The Most Popular Ski Fields in Europe

Ski season in Europe is nearly upon us but can you tell your Chamonix from your Zermatt? Well this guide will help you out and guide you to the best skiing spot for any late ski deal this winter.

Chamonix, France is in a valley 10 miles long that has five ski areas and some of the steepest slopes in the world. The Aiguille du Midi is a cable car that takes skiers up 9,187 feet to the tip of Aiguille for access to Mont Blanc, the Vallee Blanche and Couloir des Cosmiques. Those who ski all the way to the valley floor have a vertical drop of 10,000 feet. The less expert skiers go to the Vallee Blanche for a rolling schuss of 13 miles down a glacial valley that is surrounded by the Alps. It is best to have a guide to attempt these skiing fields.

St. Anton, Austria is famous for its après ski and the 200 miles of runs and 440 miles of back-country terrain. A guide will help skiers avoid the queues at the tram to ski the chutes at Valluga peak. Lech is near-by with many more lifts and a lot more glamour. Skiers can have lunch there and ski back to St. Anton.

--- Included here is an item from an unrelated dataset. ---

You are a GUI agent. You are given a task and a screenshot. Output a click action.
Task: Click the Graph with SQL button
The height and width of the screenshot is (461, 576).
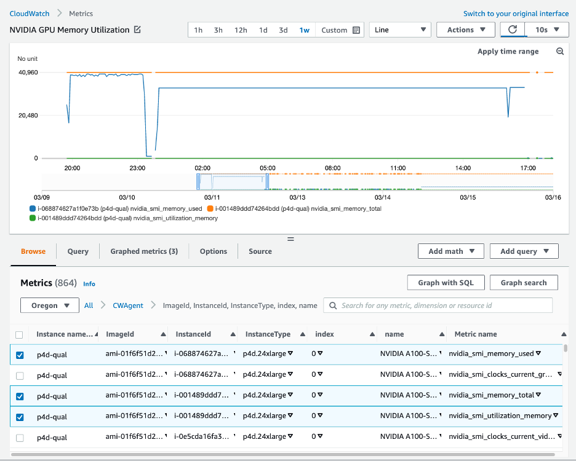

Kitzbuhel, Austria is famous for the Streif, which is considered the most dangerous downhill trail in the world with two miles of hairpin turns, steep pitches and huge airs. There are also 105 miles of slopes, 60 groomed trails and 54 lifts. The Ski Safari takes intermediate and advanced skiers along the most famous trails. Less experienced skiers stay on the sunny side of the Kitzbuheler Horn for groomed trails. #

Zermatt, Switzerland, is a charming town with chalets clinging to the sides of mountains as well as cobblestone streets and the spectacular Matterhorn in the background. It has 217 miles of marked trails and 12 miles on the Zermatt Theodul Glacier. The Monte Rosa Massif has the Marinelli Couloir, the longest corridor in Europe.

The Bernese Oberland, Switzerland offers access to the Jungfrau, Monch and Eiger peaks. The Haute Route links Chamoix and Zermatt and is very popular during the winter. There is a cog train from Wengen, a pedestrian village, that takes skiers to Klein Scheidigg, where they can transfer to another train that winds up the side of the Eiger to the Jungfraujoch. From there, they ski down the Aletschgletscher, a 14 mile glacier, which is the longest in Europe and a UNESCO World Heritage site. It is considered best for skiers of all abilities to take a guide for this run.

Cortina d’Ampezzo, Italy is in the Dolomite Mountains and is famous for the many nursery slopes and well groomed pistes. With a Dolomiti Superski pass, skiers have access to 761 miles of interconnected trails. There are several excellent ski-in restaurants along the trails.

Alagna, Italy is the best place for big-mountain freeriding. It is on the southern side of the Monte Rosa Massif. There is one gondola on the main mountain and two other ski areas, Chapoluc and Grissoney. These three areas have 115 miles of runs and two couloirs in the backcountry as well as a six mile run called La Balma that runs down a glacier.

Val d’Isere, France is the home of Jean-Claude Killy the Triple Crown of Alpine Skiing in the 1968 Winter Olympics. There are 186 miles of slopes as well as an updated terrain park with a wide variety of terrains. The Tignes slopes are also part of the resort. The Tour de Charvet is excellent for expert skiers as is glacier terrain off-piste and the 55 degree drops. The two chairs, five T-bars and drag lifts are free. The Col d’Iseran area of the resort has spectacular views of the Alps and the valley has many groomed trails and off piste routes.